▶ [EXERCISE DESCRIPTION] Please duplicate the entries below, everything from the line containing "You are a computer-use agent. 1920x1793" down to the line containing "point(27,548)", keeping every line the same.

Entries from a data collection:

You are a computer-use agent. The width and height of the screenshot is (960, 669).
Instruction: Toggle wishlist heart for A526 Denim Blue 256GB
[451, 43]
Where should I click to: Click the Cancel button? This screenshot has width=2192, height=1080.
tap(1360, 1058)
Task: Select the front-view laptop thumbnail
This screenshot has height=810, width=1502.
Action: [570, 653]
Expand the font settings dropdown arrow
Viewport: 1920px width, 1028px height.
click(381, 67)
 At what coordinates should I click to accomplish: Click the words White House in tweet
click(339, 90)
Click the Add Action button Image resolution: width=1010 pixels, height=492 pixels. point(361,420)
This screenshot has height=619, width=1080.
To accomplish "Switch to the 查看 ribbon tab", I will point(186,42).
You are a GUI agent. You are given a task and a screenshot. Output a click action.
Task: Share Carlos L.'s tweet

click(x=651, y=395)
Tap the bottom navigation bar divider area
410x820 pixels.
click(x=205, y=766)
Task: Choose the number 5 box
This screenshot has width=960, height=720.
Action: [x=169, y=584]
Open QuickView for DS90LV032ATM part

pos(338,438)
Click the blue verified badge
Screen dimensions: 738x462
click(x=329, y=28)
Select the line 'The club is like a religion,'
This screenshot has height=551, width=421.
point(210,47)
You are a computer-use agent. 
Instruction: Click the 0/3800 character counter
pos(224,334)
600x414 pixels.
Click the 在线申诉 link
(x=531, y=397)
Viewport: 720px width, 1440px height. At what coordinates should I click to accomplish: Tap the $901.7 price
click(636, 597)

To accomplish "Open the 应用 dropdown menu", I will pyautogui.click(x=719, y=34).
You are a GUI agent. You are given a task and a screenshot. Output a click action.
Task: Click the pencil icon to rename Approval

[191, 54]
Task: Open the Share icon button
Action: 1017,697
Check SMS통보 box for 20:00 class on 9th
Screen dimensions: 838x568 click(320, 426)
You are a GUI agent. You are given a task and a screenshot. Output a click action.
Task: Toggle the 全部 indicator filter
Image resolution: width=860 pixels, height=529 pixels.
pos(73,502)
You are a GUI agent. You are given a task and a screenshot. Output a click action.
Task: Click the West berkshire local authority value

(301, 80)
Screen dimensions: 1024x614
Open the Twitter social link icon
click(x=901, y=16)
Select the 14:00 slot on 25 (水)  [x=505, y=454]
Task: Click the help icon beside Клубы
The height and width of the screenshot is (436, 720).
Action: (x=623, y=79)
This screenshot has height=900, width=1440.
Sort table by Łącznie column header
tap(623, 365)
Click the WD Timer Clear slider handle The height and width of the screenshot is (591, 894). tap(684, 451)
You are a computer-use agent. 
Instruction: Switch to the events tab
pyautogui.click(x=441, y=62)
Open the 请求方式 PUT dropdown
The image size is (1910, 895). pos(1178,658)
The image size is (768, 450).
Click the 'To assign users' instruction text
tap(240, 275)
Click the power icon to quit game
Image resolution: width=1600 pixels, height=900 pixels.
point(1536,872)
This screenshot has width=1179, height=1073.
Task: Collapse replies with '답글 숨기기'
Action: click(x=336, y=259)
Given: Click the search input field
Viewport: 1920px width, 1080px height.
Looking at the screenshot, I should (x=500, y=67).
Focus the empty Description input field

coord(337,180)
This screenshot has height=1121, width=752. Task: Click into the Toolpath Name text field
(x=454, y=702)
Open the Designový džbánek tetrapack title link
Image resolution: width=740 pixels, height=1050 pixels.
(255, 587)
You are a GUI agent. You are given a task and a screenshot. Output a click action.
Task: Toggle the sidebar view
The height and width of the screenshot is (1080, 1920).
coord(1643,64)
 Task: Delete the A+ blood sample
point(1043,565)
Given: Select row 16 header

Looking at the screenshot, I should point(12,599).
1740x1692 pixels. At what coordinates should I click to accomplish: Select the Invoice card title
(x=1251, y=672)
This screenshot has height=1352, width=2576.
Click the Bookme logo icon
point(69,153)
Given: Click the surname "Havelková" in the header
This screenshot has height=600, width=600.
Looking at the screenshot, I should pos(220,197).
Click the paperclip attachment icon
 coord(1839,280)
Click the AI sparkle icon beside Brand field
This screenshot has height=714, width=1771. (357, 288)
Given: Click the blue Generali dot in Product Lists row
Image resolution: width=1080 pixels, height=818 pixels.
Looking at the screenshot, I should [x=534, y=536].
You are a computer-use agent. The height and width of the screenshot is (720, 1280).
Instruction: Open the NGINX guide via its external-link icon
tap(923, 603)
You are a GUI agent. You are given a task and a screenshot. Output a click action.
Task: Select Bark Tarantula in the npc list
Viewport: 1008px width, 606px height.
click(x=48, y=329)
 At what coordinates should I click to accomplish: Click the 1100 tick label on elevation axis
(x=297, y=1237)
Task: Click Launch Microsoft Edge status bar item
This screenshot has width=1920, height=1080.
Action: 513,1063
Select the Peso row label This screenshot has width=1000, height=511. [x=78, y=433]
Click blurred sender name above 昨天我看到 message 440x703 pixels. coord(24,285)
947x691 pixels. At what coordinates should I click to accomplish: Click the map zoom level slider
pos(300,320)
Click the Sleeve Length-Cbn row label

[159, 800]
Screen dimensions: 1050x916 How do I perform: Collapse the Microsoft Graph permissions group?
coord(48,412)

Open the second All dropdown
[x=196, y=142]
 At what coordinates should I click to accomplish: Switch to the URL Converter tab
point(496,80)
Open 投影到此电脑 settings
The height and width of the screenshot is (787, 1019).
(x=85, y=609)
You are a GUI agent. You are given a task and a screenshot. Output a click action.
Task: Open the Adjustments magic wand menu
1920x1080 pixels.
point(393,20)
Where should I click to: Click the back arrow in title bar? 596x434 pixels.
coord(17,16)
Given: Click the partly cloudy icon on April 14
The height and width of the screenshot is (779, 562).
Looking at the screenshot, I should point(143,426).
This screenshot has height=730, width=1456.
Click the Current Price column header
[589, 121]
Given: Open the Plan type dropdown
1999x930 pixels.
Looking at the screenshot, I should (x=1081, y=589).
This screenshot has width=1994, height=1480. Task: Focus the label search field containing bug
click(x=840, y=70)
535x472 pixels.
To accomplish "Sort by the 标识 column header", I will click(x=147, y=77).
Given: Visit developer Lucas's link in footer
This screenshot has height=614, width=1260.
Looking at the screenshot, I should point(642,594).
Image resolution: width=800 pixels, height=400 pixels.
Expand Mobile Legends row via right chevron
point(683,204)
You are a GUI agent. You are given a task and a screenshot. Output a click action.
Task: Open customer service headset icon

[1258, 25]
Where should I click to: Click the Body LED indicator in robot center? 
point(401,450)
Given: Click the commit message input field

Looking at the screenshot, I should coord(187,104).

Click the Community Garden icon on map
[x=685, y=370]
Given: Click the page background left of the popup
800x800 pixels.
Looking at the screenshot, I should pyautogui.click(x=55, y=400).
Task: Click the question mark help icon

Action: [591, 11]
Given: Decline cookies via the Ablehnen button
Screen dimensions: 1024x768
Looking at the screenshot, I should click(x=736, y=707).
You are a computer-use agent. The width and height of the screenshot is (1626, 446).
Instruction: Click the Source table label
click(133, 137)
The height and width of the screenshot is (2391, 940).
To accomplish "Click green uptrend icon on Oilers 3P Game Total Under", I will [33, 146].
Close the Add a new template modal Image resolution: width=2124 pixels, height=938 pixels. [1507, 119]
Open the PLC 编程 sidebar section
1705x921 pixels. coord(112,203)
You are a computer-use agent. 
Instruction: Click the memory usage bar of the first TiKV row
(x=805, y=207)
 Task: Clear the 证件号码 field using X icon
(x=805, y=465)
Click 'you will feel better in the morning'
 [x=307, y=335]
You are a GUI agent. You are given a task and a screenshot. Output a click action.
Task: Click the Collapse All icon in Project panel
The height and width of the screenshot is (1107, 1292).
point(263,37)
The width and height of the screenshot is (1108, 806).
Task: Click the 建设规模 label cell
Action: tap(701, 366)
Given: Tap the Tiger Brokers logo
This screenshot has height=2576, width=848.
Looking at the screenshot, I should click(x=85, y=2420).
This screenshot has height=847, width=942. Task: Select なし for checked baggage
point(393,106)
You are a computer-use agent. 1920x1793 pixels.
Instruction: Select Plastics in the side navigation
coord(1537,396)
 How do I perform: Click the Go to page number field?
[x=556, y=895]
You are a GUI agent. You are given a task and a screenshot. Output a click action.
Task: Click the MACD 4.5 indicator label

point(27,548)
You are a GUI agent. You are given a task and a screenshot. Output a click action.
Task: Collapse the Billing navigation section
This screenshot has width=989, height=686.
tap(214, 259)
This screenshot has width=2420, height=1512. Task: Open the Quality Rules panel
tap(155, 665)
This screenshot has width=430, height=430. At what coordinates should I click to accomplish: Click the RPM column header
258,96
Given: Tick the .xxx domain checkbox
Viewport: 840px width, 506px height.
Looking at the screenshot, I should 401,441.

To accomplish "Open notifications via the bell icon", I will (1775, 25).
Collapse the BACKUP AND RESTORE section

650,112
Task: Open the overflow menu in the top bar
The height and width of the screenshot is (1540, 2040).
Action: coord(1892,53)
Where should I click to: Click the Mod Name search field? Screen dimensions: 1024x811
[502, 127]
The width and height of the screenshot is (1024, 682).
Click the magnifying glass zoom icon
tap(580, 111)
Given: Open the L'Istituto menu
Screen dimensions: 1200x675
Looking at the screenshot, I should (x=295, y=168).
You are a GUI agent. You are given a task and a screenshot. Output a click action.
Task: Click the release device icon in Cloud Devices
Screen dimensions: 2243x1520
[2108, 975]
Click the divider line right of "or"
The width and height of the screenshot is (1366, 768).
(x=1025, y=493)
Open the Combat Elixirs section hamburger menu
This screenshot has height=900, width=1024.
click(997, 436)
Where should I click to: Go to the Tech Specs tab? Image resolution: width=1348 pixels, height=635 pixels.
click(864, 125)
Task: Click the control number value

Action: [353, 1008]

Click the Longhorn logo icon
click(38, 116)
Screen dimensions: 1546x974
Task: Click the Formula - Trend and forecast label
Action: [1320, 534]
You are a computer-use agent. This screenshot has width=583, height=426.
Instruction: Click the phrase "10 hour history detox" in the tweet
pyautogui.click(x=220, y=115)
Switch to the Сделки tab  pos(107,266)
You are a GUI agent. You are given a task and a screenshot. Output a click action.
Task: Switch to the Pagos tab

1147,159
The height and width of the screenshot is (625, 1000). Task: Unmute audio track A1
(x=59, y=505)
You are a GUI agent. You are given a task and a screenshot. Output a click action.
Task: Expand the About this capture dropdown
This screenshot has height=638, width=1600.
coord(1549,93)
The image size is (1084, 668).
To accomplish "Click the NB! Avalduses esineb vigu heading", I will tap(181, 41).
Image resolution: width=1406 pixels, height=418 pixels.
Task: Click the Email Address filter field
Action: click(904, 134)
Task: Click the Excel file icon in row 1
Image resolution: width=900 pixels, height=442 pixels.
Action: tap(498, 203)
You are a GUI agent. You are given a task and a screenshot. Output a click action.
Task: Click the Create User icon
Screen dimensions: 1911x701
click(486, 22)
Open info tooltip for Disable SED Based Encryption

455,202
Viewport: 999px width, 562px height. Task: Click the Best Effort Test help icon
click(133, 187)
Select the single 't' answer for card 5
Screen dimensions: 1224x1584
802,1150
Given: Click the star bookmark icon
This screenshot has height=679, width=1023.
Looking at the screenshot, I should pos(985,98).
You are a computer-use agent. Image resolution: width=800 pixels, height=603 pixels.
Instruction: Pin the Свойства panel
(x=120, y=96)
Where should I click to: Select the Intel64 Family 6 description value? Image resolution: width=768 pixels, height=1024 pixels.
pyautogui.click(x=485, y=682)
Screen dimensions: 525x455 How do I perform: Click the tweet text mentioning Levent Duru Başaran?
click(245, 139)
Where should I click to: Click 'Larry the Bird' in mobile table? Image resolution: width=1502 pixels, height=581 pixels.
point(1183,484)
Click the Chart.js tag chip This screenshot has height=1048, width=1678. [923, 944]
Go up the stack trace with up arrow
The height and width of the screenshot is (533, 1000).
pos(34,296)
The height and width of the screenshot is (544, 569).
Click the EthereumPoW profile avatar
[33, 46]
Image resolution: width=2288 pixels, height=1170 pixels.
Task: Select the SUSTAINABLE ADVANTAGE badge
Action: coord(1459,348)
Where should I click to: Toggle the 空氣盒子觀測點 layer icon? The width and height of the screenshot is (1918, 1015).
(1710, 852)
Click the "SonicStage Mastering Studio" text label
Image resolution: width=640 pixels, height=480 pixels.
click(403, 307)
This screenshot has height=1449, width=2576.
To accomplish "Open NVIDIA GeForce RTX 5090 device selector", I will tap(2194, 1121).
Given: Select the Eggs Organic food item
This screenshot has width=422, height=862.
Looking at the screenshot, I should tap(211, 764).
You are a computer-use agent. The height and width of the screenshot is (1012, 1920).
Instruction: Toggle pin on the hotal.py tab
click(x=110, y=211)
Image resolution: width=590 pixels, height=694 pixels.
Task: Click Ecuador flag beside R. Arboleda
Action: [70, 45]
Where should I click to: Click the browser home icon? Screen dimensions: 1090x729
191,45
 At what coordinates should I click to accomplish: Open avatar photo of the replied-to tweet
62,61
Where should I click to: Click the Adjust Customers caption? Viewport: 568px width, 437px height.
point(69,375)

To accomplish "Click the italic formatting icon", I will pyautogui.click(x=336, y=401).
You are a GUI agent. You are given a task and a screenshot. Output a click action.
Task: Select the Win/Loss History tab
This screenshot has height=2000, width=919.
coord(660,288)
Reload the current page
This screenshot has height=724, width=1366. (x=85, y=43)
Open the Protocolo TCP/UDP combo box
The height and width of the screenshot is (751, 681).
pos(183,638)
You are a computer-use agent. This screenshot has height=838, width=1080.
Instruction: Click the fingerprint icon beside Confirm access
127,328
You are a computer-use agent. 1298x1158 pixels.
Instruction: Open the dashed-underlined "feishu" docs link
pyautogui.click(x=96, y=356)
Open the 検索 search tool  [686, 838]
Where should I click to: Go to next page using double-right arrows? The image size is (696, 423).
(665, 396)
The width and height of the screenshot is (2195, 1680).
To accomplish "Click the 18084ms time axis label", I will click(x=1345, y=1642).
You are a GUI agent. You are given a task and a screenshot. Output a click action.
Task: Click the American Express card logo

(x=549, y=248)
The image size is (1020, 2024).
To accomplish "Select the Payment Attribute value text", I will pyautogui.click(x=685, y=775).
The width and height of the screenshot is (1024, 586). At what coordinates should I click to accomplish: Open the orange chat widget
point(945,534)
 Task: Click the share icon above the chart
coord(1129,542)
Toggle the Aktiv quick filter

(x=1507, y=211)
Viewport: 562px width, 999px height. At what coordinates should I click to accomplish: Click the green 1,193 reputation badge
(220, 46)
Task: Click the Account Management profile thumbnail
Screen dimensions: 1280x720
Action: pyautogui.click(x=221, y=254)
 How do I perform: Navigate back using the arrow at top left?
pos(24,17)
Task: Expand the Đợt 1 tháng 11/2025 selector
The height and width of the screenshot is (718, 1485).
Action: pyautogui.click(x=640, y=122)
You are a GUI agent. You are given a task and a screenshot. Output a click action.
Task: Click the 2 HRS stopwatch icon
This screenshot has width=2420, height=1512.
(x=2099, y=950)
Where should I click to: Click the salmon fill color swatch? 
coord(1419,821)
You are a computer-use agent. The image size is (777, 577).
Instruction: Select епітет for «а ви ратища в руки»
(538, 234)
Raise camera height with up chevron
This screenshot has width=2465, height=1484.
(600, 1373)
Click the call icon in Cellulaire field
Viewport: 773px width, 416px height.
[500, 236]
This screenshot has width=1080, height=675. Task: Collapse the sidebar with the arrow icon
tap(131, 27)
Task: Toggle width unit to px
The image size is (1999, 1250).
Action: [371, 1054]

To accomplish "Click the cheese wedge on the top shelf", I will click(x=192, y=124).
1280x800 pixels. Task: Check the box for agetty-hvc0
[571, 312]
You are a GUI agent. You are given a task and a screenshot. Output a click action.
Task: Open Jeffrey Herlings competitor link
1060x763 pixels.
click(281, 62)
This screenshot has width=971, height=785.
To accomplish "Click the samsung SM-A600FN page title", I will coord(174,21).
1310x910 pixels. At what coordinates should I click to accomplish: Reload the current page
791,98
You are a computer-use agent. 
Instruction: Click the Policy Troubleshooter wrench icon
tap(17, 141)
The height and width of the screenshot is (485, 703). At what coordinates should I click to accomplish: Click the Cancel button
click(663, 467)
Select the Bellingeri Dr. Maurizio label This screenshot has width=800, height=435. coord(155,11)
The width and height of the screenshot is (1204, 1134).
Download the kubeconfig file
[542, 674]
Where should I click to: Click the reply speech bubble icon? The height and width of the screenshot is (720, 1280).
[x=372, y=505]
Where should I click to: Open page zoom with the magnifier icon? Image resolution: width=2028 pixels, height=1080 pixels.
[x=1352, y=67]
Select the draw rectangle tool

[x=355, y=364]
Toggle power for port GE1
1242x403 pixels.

▶ [TASK ANSWER]
You are a computer-use agent. 1920x1793 pixels.
Instruction: Select Plastics in the side navigation
coord(1537,396)
 How do I perform: Click the Go to page number field?
[x=556, y=895]
You are a GUI agent. You are given a task and a screenshot. Output a click action.
Task: Click the MACD 4.5 indicator label

point(27,548)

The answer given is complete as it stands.